» WORK ORDER
Set out word for word the line that contains "Given: Toggle the" and each line after it, through the end of the data below, but exclude the pictures.

···

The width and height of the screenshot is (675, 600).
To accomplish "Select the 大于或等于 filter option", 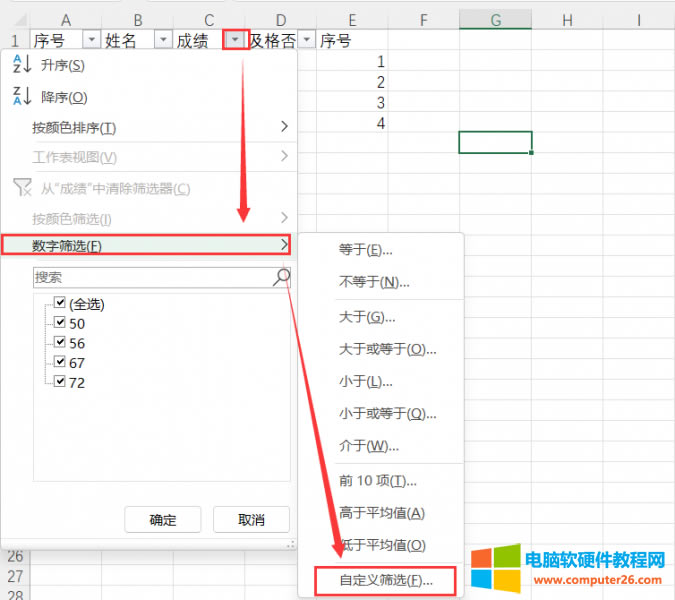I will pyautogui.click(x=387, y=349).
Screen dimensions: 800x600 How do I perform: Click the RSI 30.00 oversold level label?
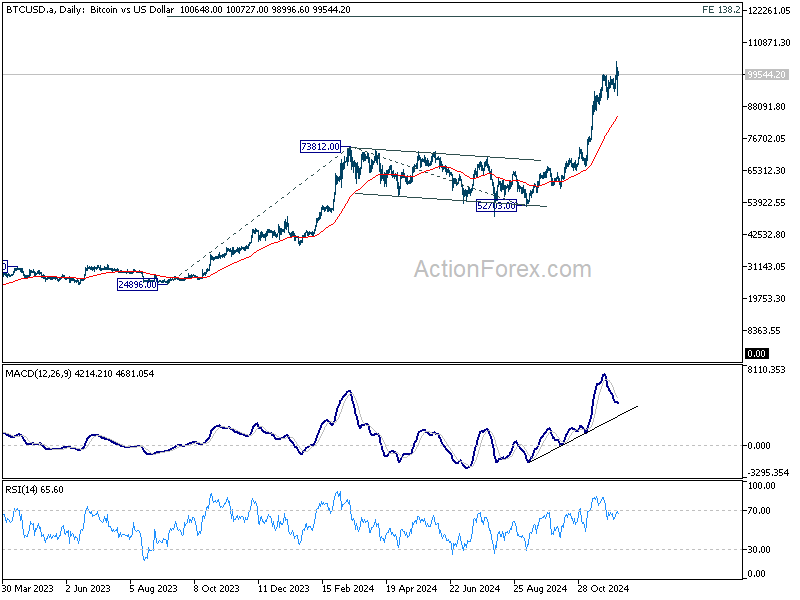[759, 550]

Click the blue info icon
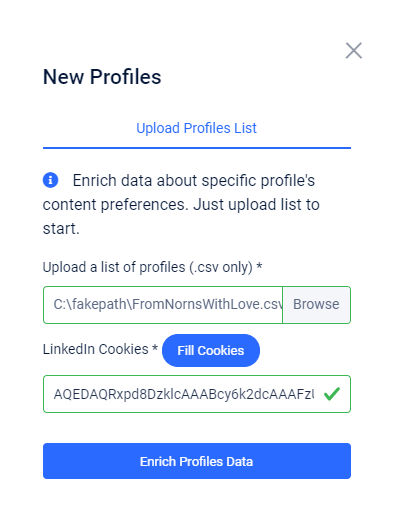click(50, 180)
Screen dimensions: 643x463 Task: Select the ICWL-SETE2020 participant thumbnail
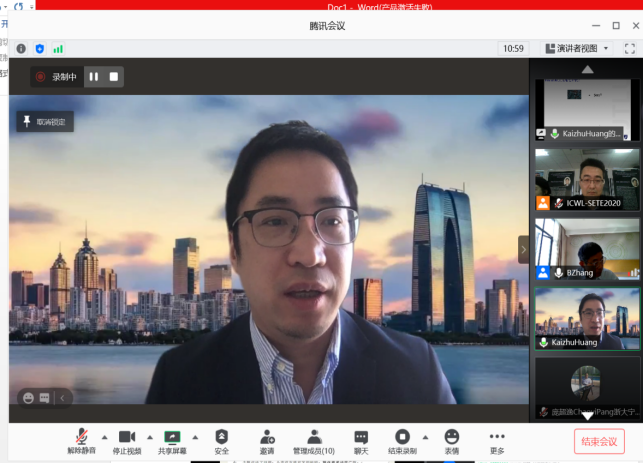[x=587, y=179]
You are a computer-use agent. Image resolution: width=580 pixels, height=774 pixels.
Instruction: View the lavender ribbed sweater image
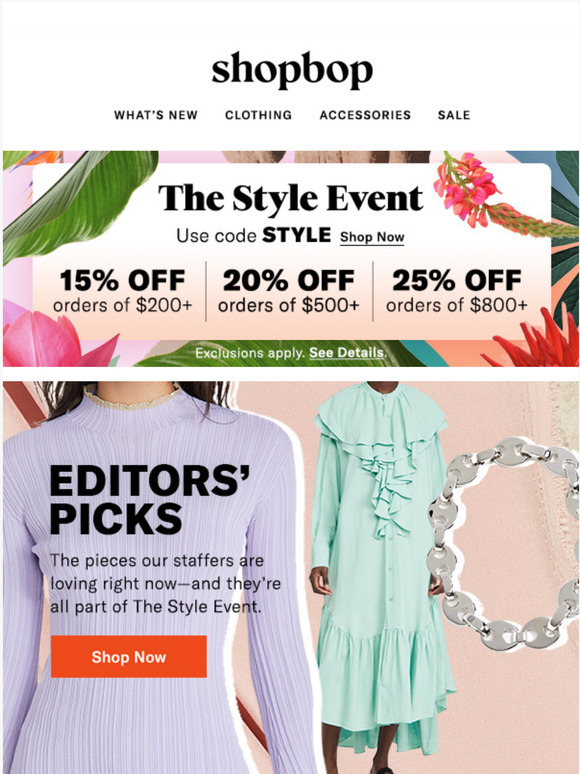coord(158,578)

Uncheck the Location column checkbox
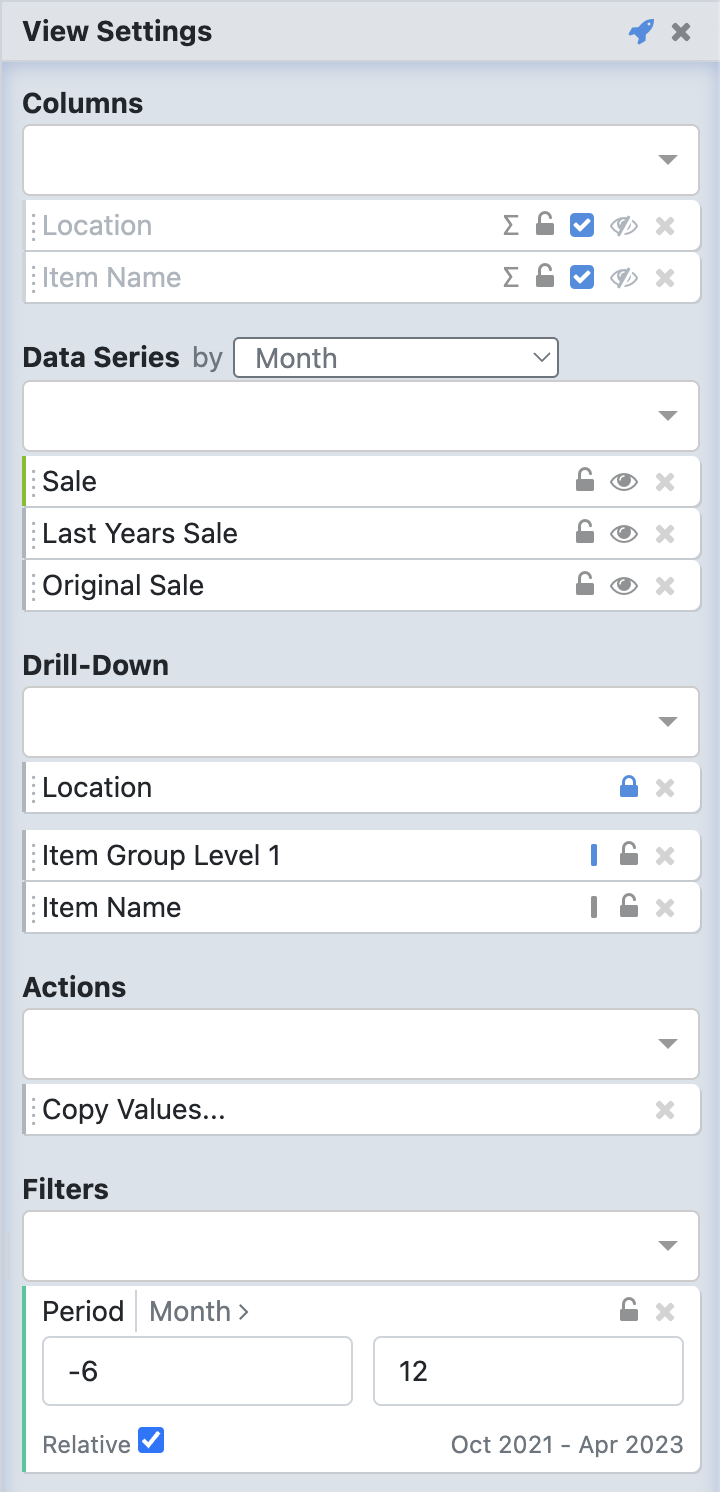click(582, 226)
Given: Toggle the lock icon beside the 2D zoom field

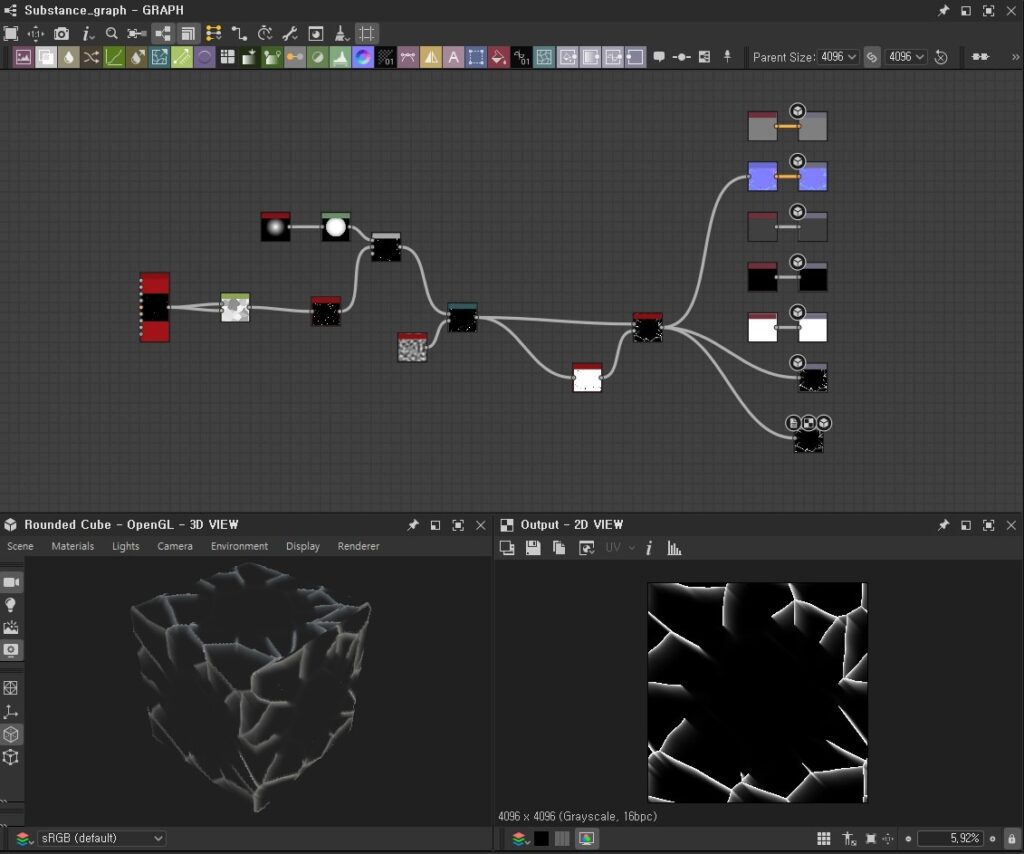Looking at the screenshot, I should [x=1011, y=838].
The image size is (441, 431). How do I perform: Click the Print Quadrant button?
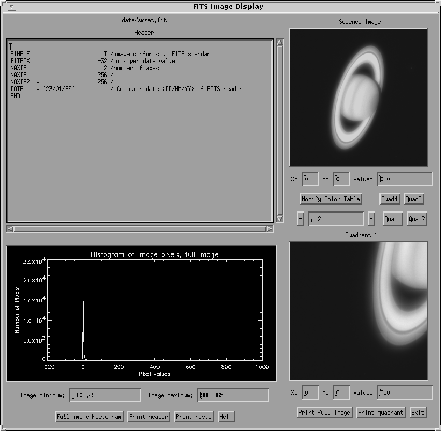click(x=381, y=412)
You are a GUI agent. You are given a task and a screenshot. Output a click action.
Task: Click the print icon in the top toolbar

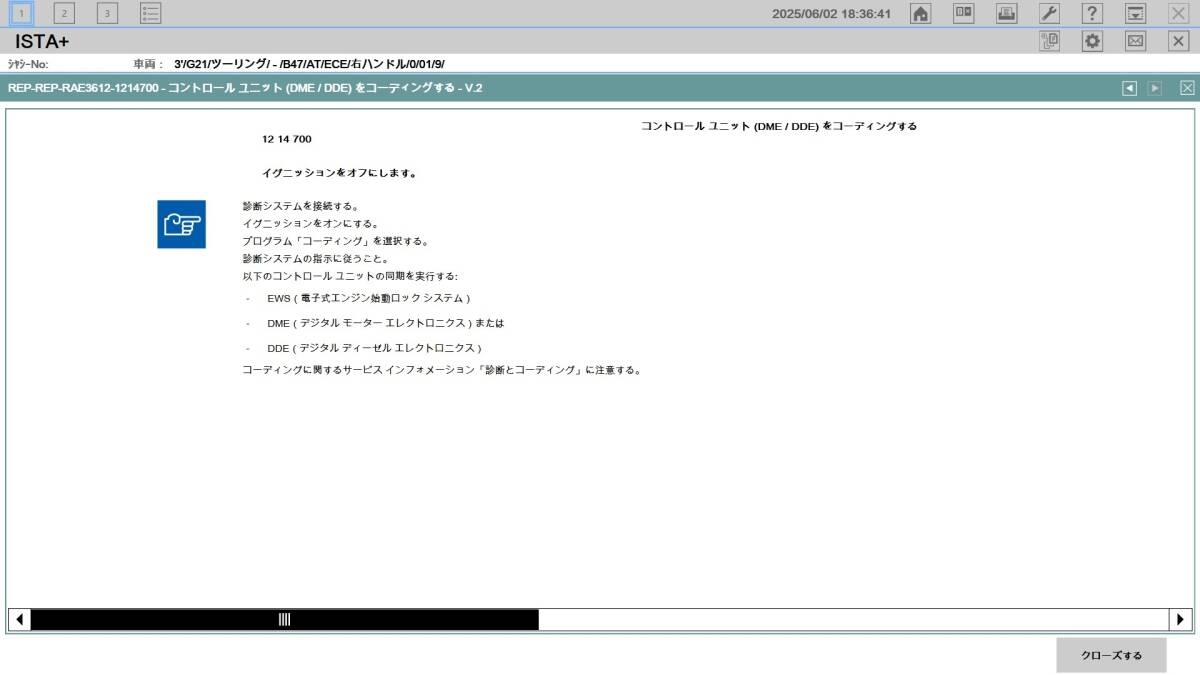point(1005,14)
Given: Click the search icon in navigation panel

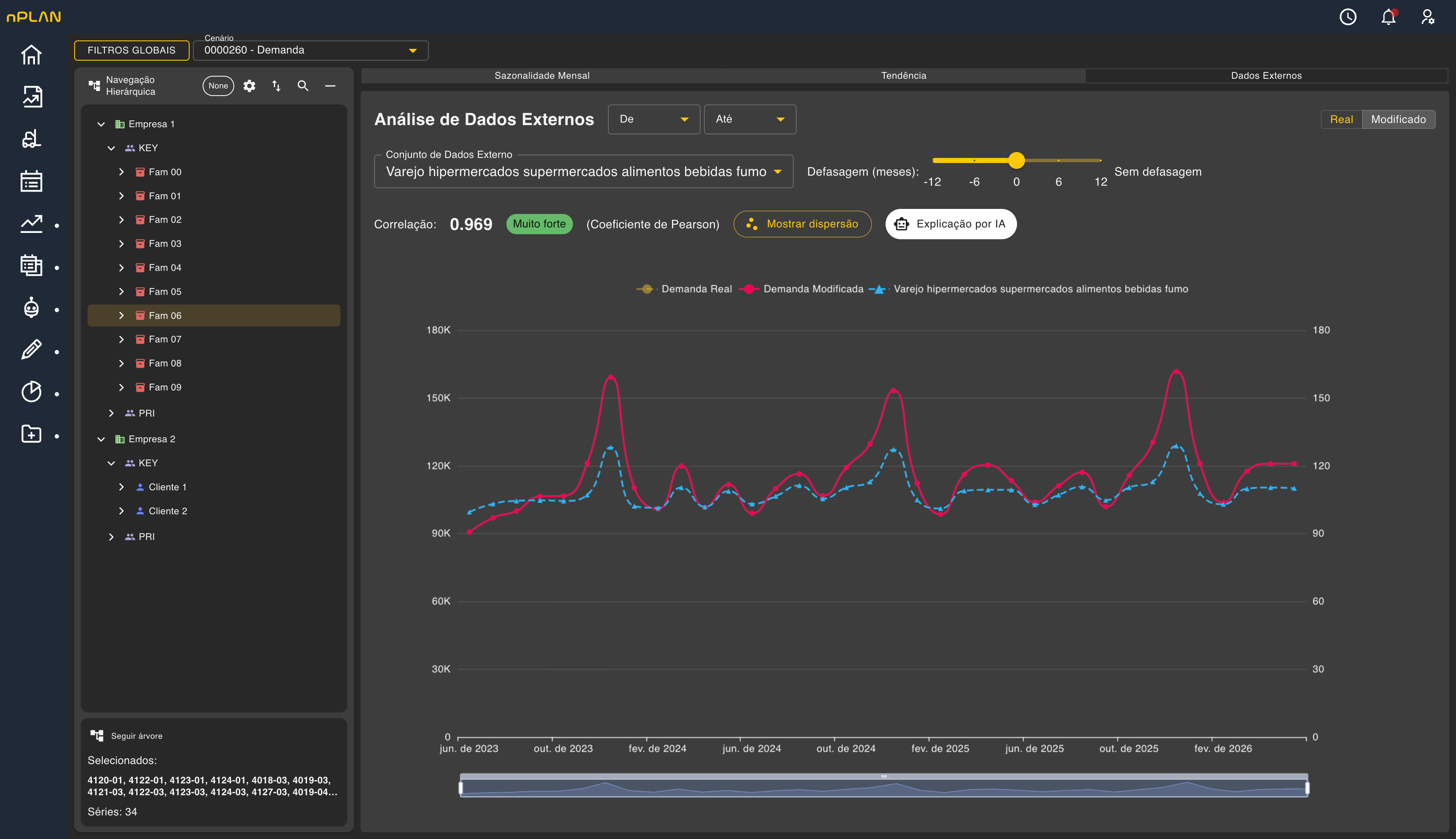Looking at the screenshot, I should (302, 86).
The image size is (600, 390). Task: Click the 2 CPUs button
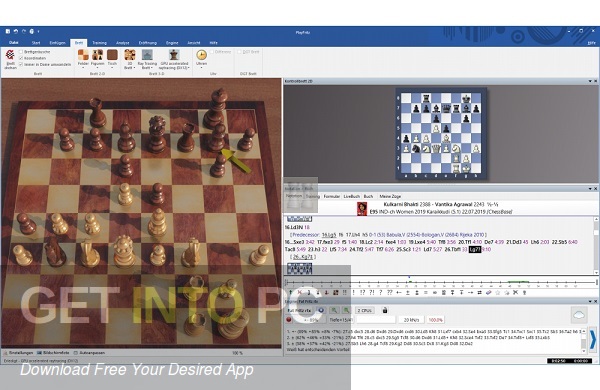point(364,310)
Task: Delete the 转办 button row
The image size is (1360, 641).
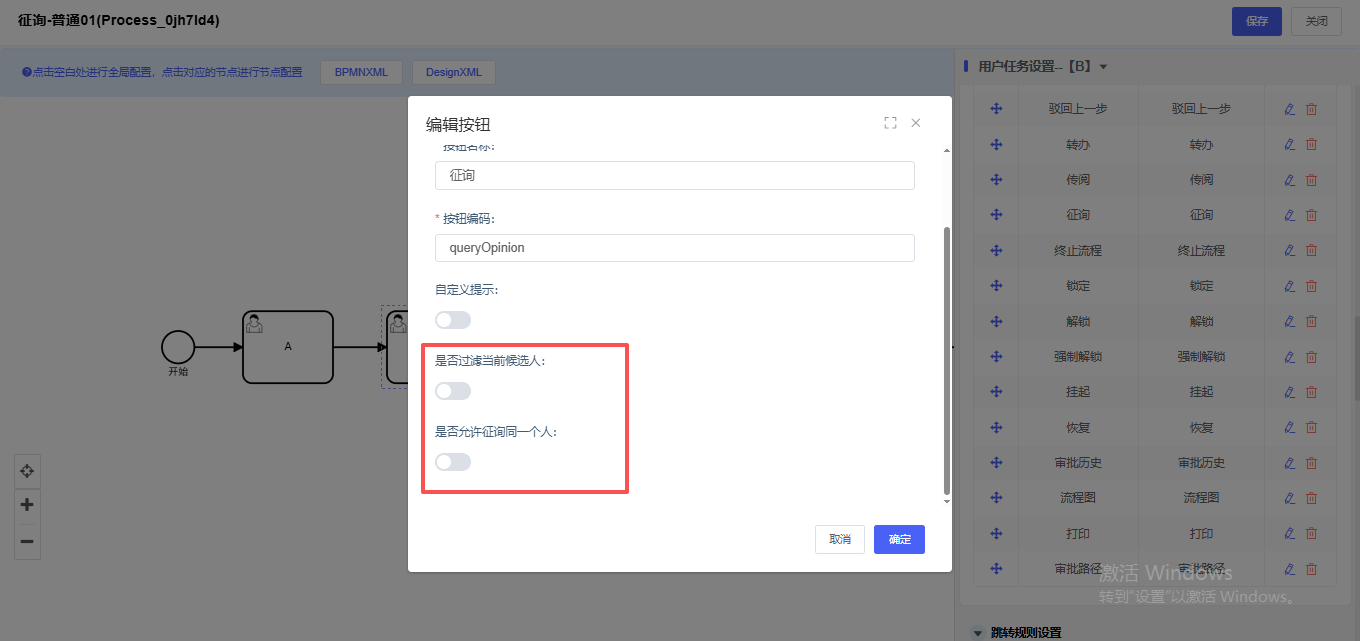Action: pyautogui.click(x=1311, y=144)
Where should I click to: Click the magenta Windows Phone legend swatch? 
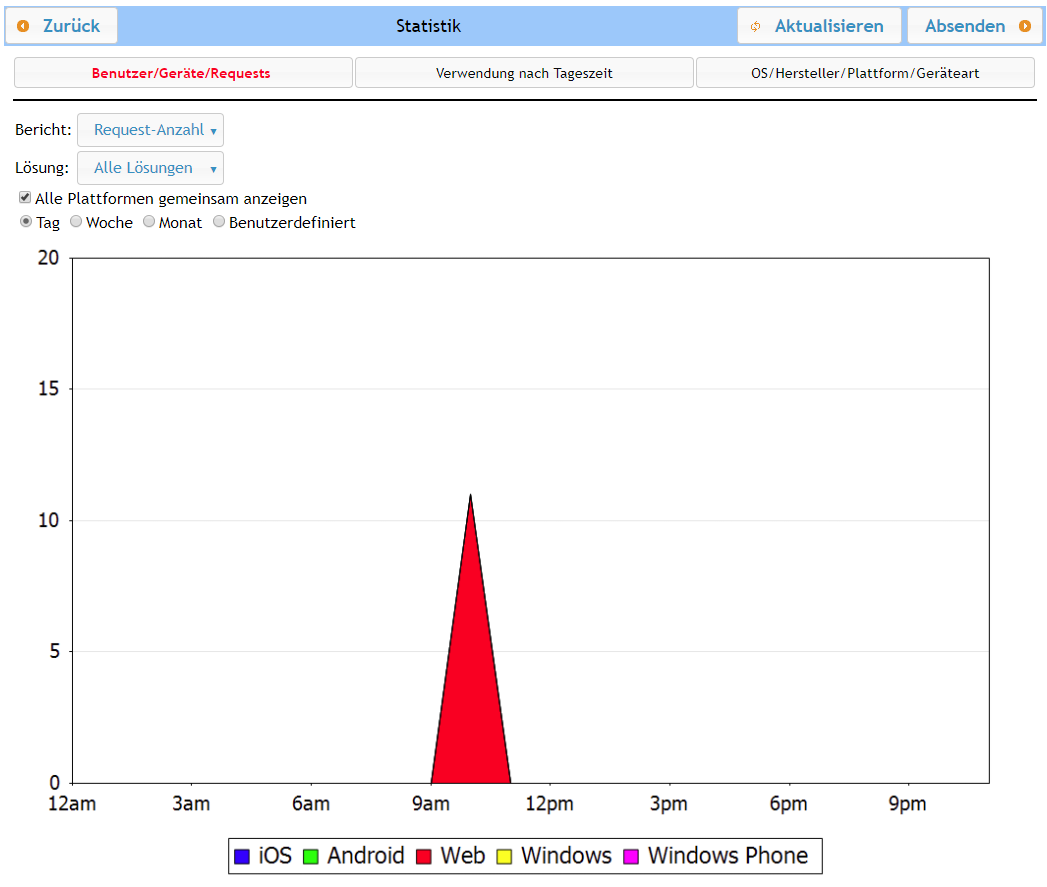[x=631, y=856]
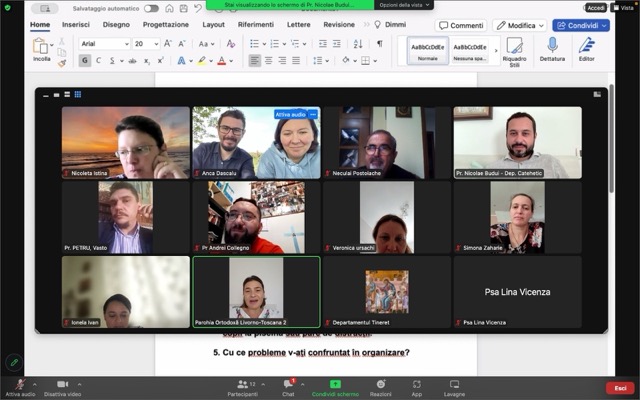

···

» TASK RESULT
Given: Toggle the lock icon beside the 2D zoom field

Looking at the screenshot, I should [x=1011, y=838].
The image size is (441, 431). How do I perform: Click the Print Quadrant button?
click(x=381, y=412)
You are a GUI agent. You are given a task and a screenshot. Output a click action.
Task: Click the print icon in the top toolbar

point(1005,14)
Given: Click the search icon in navigation panel

Looking at the screenshot, I should (302, 86).
The image size is (600, 390). Task: Click the 2 CPUs button
point(364,310)
Task: Delete the 转办 button row
The image size is (1360, 641).
Action: pyautogui.click(x=1311, y=144)
Where should I click to: Click the magenta Windows Phone legend swatch? 
[x=631, y=856]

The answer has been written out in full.